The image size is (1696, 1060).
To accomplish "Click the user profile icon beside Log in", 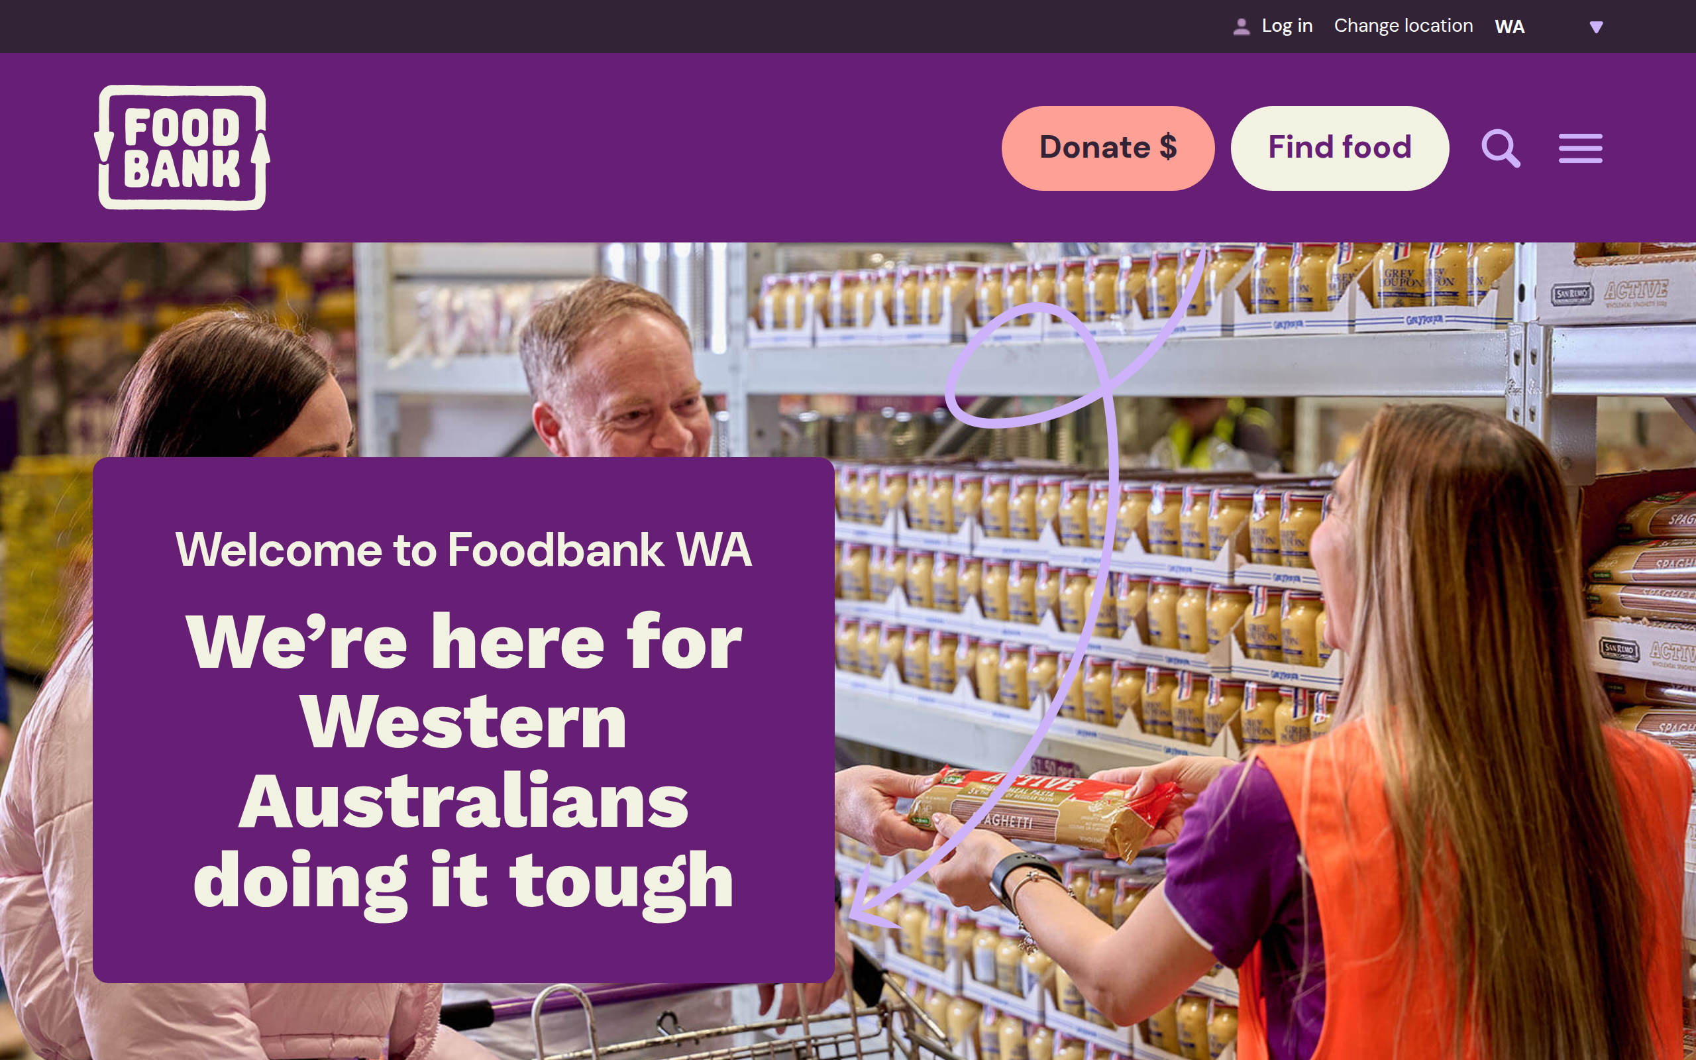I will (x=1240, y=27).
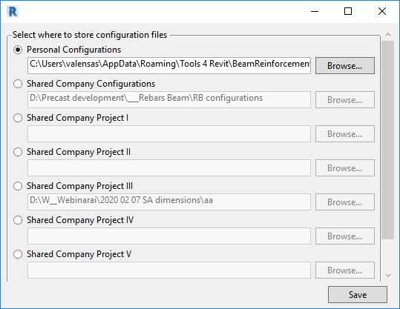Select Shared Company Configurations option
The height and width of the screenshot is (309, 400).
tap(18, 84)
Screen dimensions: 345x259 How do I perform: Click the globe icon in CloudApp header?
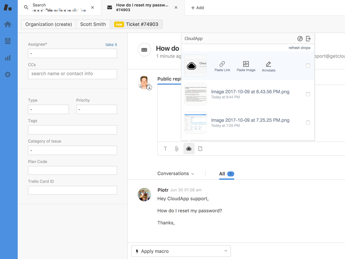pos(300,38)
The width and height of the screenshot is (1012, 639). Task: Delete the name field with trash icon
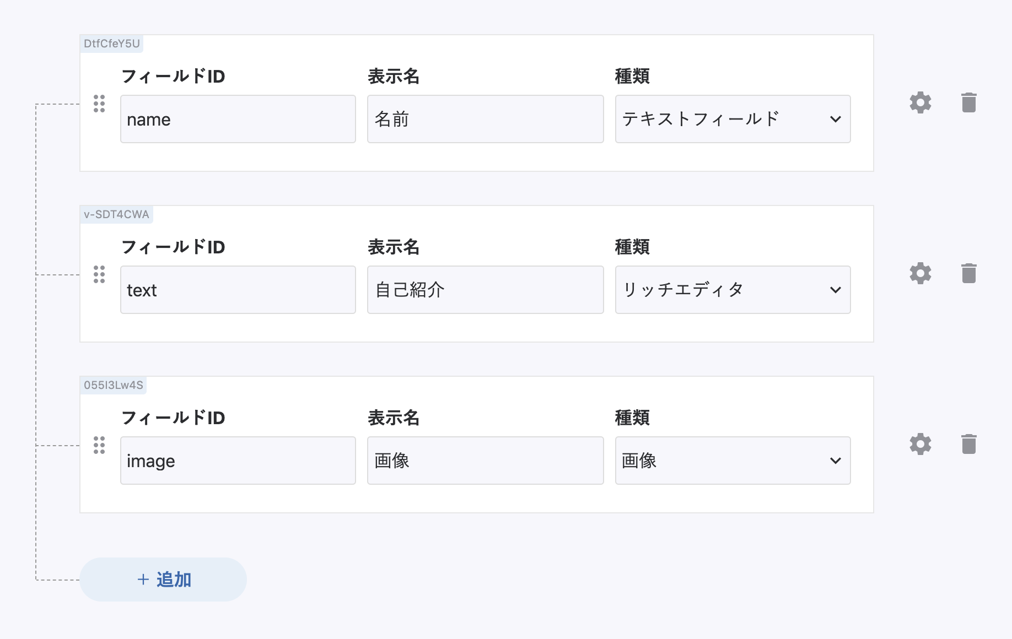coord(968,103)
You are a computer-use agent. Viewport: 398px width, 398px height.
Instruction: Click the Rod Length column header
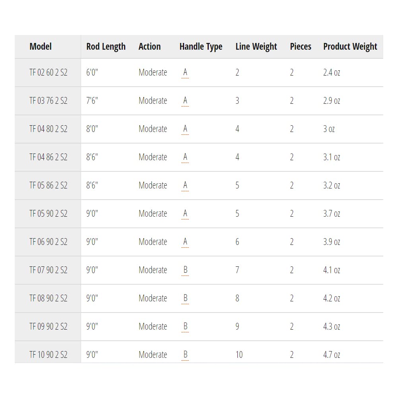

● EXERCISE REQUIREMENTS
Transcribe, without alteration, each line from the one with "You are a computer-use" through the last line of the data; no pictures belong in the copy.

● OUTPUT
You are a computer-use agent. Viewport: 398px width, 398px height.
Instruction: Click the Rod Length column header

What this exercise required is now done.